Mann Trio, three boys with good voices, lots of vim and vigor, sang several popular numbers, their high spots being “Si Si Si Si Senor” and “Chili Bean,” putting these other [sic] with their original way of putting harmony songs over, prove themselves a worthy asset on any small-time bill and can make a good showing on the two-a-day.
Rosa Valyda, with her unusual deep voice, sang several selections, mostly ballads. The act seemed to drag, and Miss Valyda can do a better performance by far; but perhaps this is due to the fact that it was still morning and she might have been sleepy. They seemed to like her more, but she walked off, failing to come back even for a bow.
Mons. Herbert opened the bill in “two” with a table set for dinner, this being his musical paraphernalia in disguise. These instruments have the bell sound and far from being the sweetest music, but Monsieur works hard and gets by with a good hand.
Princess Radjah and Co. followed, and danced her way around the audience and into their hearts, making way for Frank Gaby, who stopped the show. He opens as a photographer and gets a lot of comedy out of this bit, also impersonating an English lord and doing his specialty, the ventriloquial bit. His accomplished mannerisms of putting this original stuff over proves him a showman of high grade.
Everest’s humorous and famous monkeys closed, suffering badly through the exodus already begun and reaching the proportions of a stampede before the curtain rose on the final offering. The turn worked neatly and fluently to the ingratitude of receding backs.
Rekoma opened, a gentlemanly athlete in a series of rapid stunts, equilibriums and leaps. This turn did not go by the boards, as most icebreakers do, but went warmly with those who came promptly.
Miss Tucker, the ambitious and aggressive girl who is forging new history in these parts in vaudeville and café work, issued an entirely changed program since last week at the same stand. Her “Kid from Madrid,” which she made a household gag at Reisenweber’s, kicked over a bang with a comedy Spanish tambo dance to close.

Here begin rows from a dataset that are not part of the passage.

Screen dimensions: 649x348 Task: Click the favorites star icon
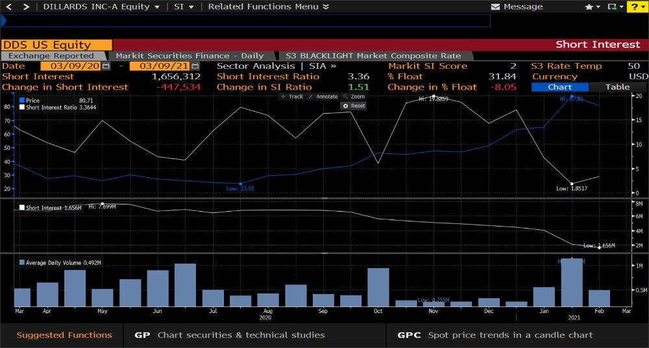(x=589, y=6)
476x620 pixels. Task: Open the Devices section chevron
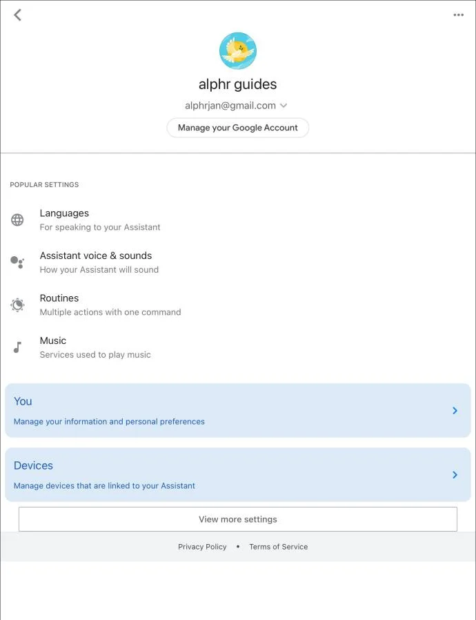(455, 474)
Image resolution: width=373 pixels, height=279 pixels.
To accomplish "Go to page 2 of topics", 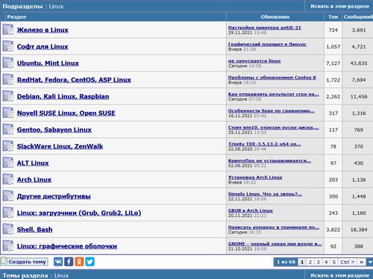I will pos(310,262).
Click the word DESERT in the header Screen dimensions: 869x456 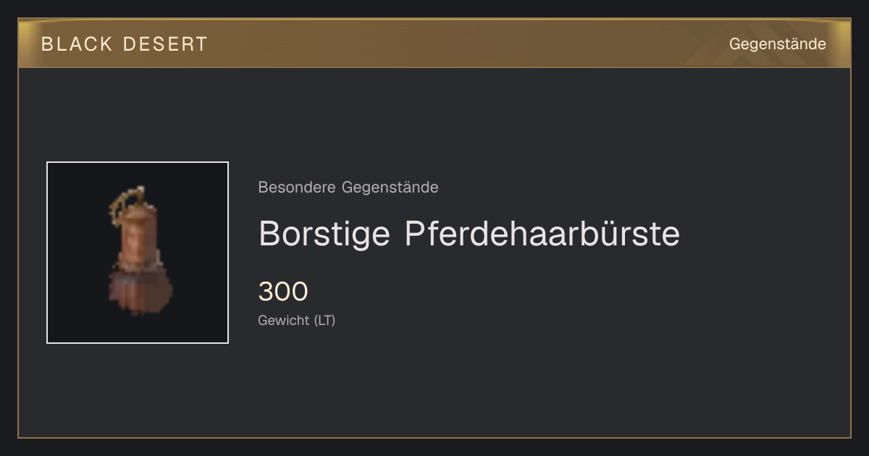[165, 44]
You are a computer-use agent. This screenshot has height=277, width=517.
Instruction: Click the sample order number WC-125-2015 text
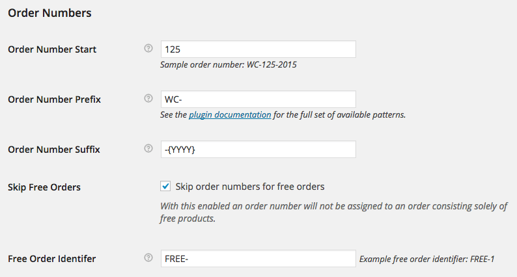232,65
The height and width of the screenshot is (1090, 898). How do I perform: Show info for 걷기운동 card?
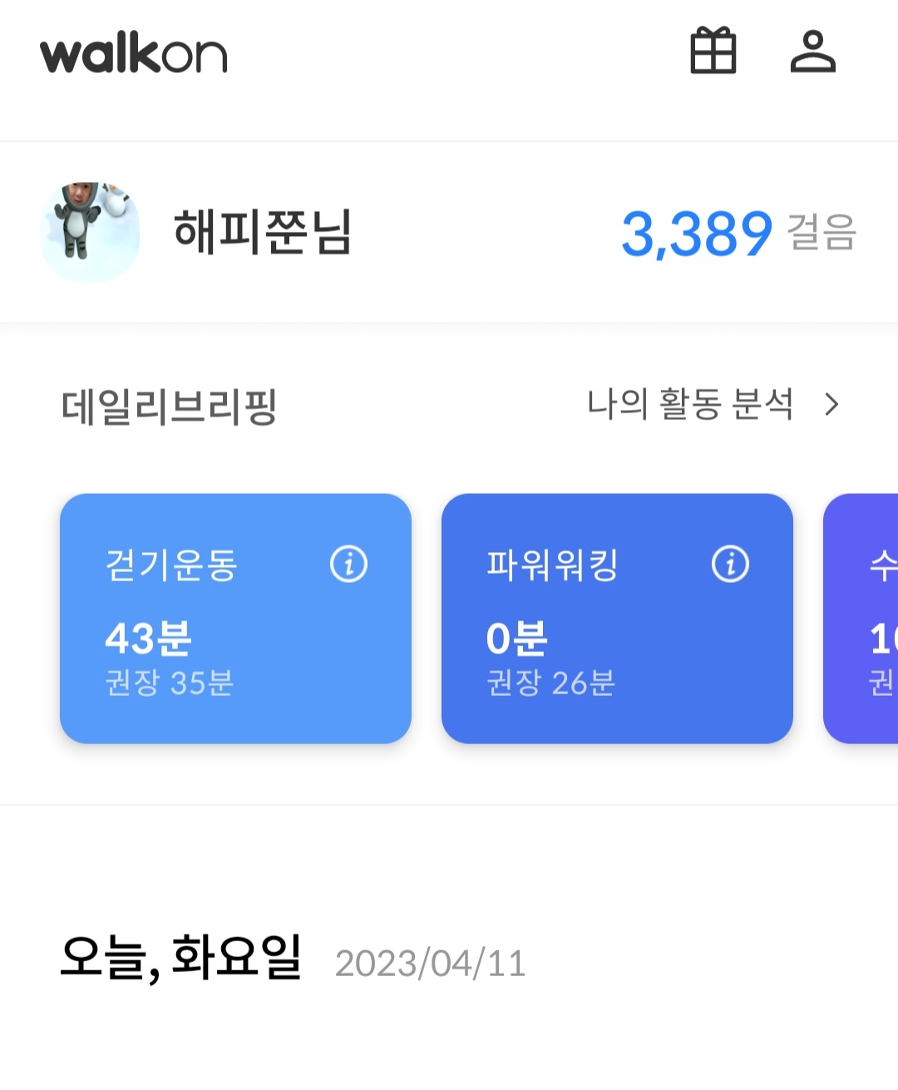[348, 564]
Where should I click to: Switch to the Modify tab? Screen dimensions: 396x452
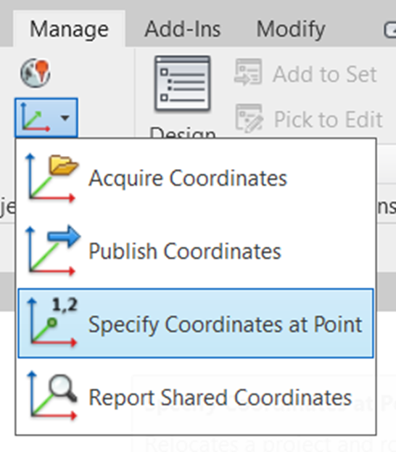291,29
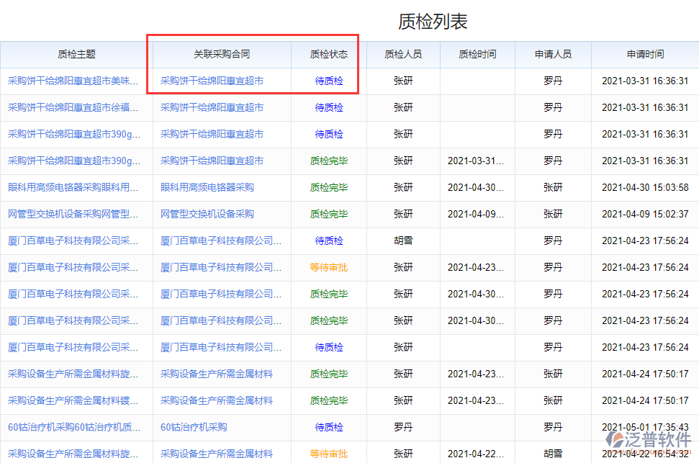Click the 申请人员 column header
699x463 pixels.
553,54
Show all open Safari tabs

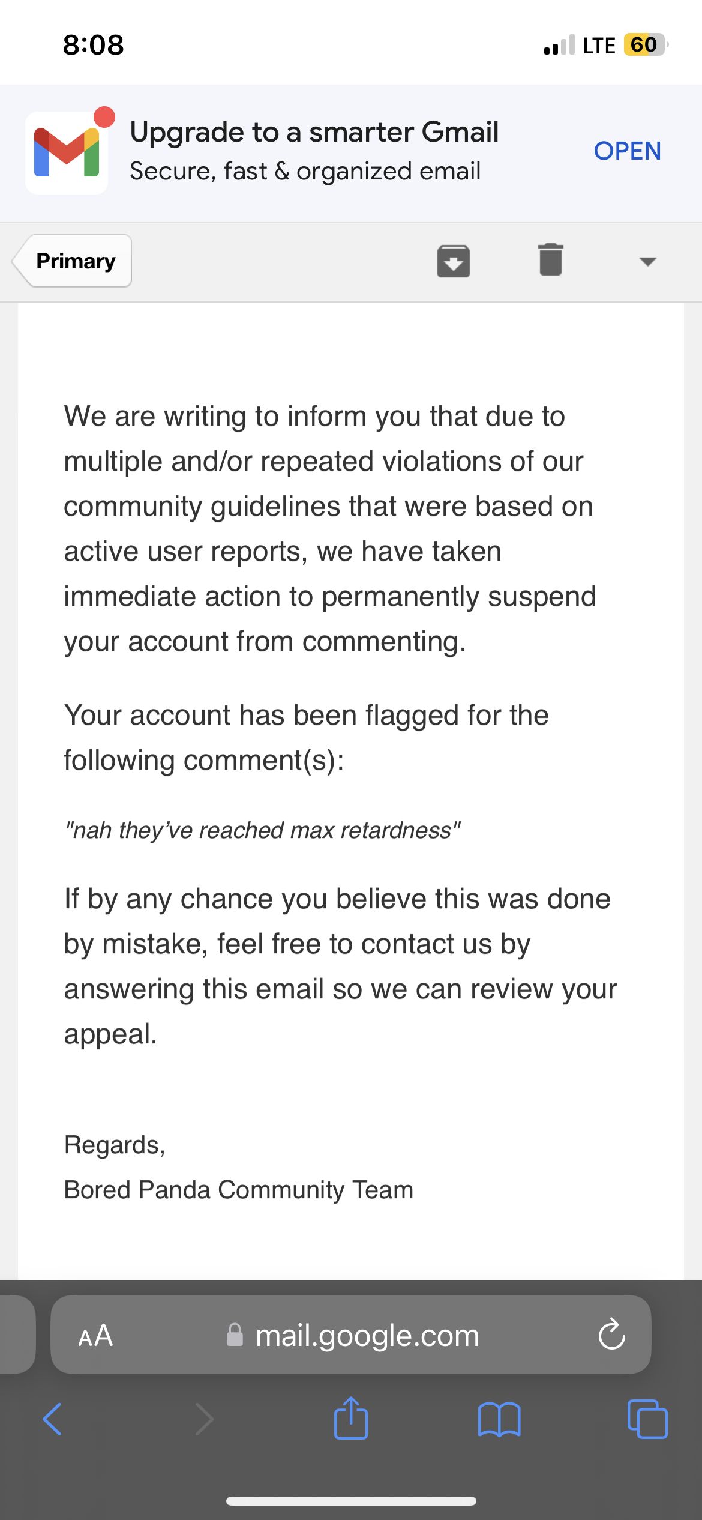647,1419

Her baby-spot ballad was “Rockaby Lullaby” and she eased in a novelty in a “Floradora” sextet number, in which she wore the famous garb of that collection of historic vamps of a generation ago. She was driven to an encore and a speech – two speeches – and a third.
James H. Cullen, the beloved Jim who has played this section since many nowadays fathers were children, ambled on quietly, as always, and got a noisy hello. Cullen is as annual as Winter and a whole lot pleasanter. His boyish, innocent face conceals behind it the subtle mobility of the royal jester, the suave and unctuous wit. Jim said many a deep, wise crack off the tip of his smooth and ready tongue. One about Mary Garden was a classic. He could have remained for supper and keep the guests intact.
This without the next-to-closing turn in the running and Nellie V. Nichols, tried and sterling performer, running below her grade. Miss Nichols followed two singing acts, but since there were six in a row almost every one did. Miss Nichols, however, followed several hundred, using material which in the main was trite and frazzled with wear.
At this day, in Chicago, a routine containing “Portuguese,” Moving Picture Ball,” “Wait Till You See,” and “Rose of Washington Square,” is handing out a lot of vets. In addition she did a special called “Don’t Let the Same Bee Sting You Twice” and a brief one incorporating the old gag about the Sunday school teacher talking about her twenty-one children and the stranger asking what part of Ireland her husband came from. She also did a Wop, in which Tony rhymed with macaroni and was from San Antonio. Miss Nichols holds an honored and established position in vaudeville; like an ambassador to a foreign capital, she should “support the position as befits.” She needs true, honest character songs and is big enough to have her own, with a popular one here and there, perhaps. If she does not want exclusive ones she might keep refreshing the ones she does want. She did not “go” as an artist of her caliber should.
Oscar Loraine, with his fiddle, had them eating out of his hands when he stepped out, and before he was through they were howling. When he uncovered his plant in the box he proved a knock-out. And how that plant can sing, though she could do away with that shimmying with credit to herself and the act.